Aquí surge la sospecha inevitable: ¿los laboratorios y distribuidores priorizan el canal privado por encima de las compras públicas? Nadie lo confiesa, pero la lógica del mercado es evidente. En el sector privado la venta es inmediata, al contado, sin litigios burocráticos ni facturas pendientes; en el público, los contratos se eternizan y el pago puede demorarse meses. ¿Dónde pondría usted sus medicinas si fuera un empresario farmacéutico?

No hay pruebas documentales de una desviación intencional. No existen facturas que confirmen que lo que debía llegar a un hospital terminó en la farmacia de la esquina. Pero hay indicios suficientes para sospechar que el sistema alterno absorbe parte de la energía logística y comercial que debería sostener al sistema estatal. Y eso, en sí mismo, es un fracaso político.

La salud como mercancía

El fenómeno merece llamarse por su nombre: privatización silenciosa. La salud pública se escurre entre los dedos del Estado y se refugia en cadenas de farmacias que operan como un mercado paralelo. Y no es un fenómeno marginal: según la Encuesta Nacional de Salud y Nutrición (ENSANUT), millones de mexicanos acuden más a estos consultorios que a los centros de salud gubernamentales.

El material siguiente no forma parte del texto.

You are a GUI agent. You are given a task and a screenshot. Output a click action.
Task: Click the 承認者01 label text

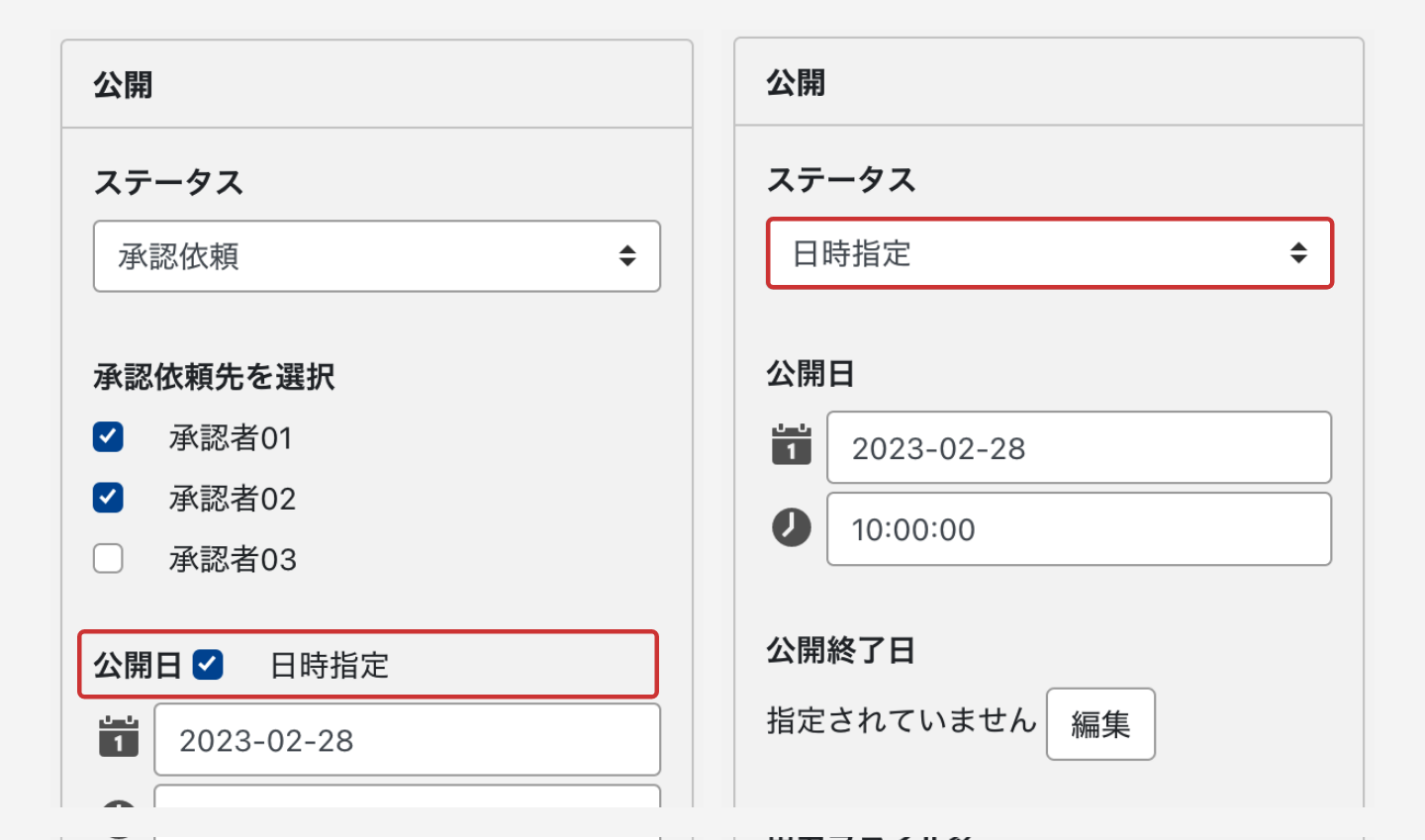click(x=231, y=437)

Se ha creado un nuevo ecosistema: médicos mal pagados en consultorios improvisados, pacientes resignados a pagar lo que sea por no esperar semanas, farmacéuticas celebrando balances con cifras verdes y un gobierno que se refugia en discursos mientras pierde terreno en la realidad.

El dilema ético

¿Qué significa que la salud se venda al menudeo en la tienda de la esquina? Significa que el derecho constitucional se ha degradado a mercancía; que la enfermedad ya no se atiende como problema social, sino como oportunidad de negocio.

El consultorio junto a la farmacia es la metáfora de nuestro tiempo: barato, rápido, útil… pero también superficial, dependiente del consumo y profundamente desigual. Porque quien puede pagar lo obtiene, y quien no, se resigna al desabasto público.

El Estado eclipsado

En este país, la salud ya no depende de la Secretaría de Salud, sino de la caja registradora de las farmacias. Se ha levantado un sistema alterno: eficiente para la lógica del mercado, rentable para los laboratorios, funcional para las cadenas, pero precario y peligroso para la justicia social.

El gobierno puede seguir anunciando megacompras y programas, pero mientras los consultorios privados sigan siendo la primera opción de millones, el Estado será apenas un actor secundario en su propia obra. Y la salud, ese derecho que debería ser intocable, seguirá vendiéndose en la esquina, a precio simbólico… pero con ganancias descomunales.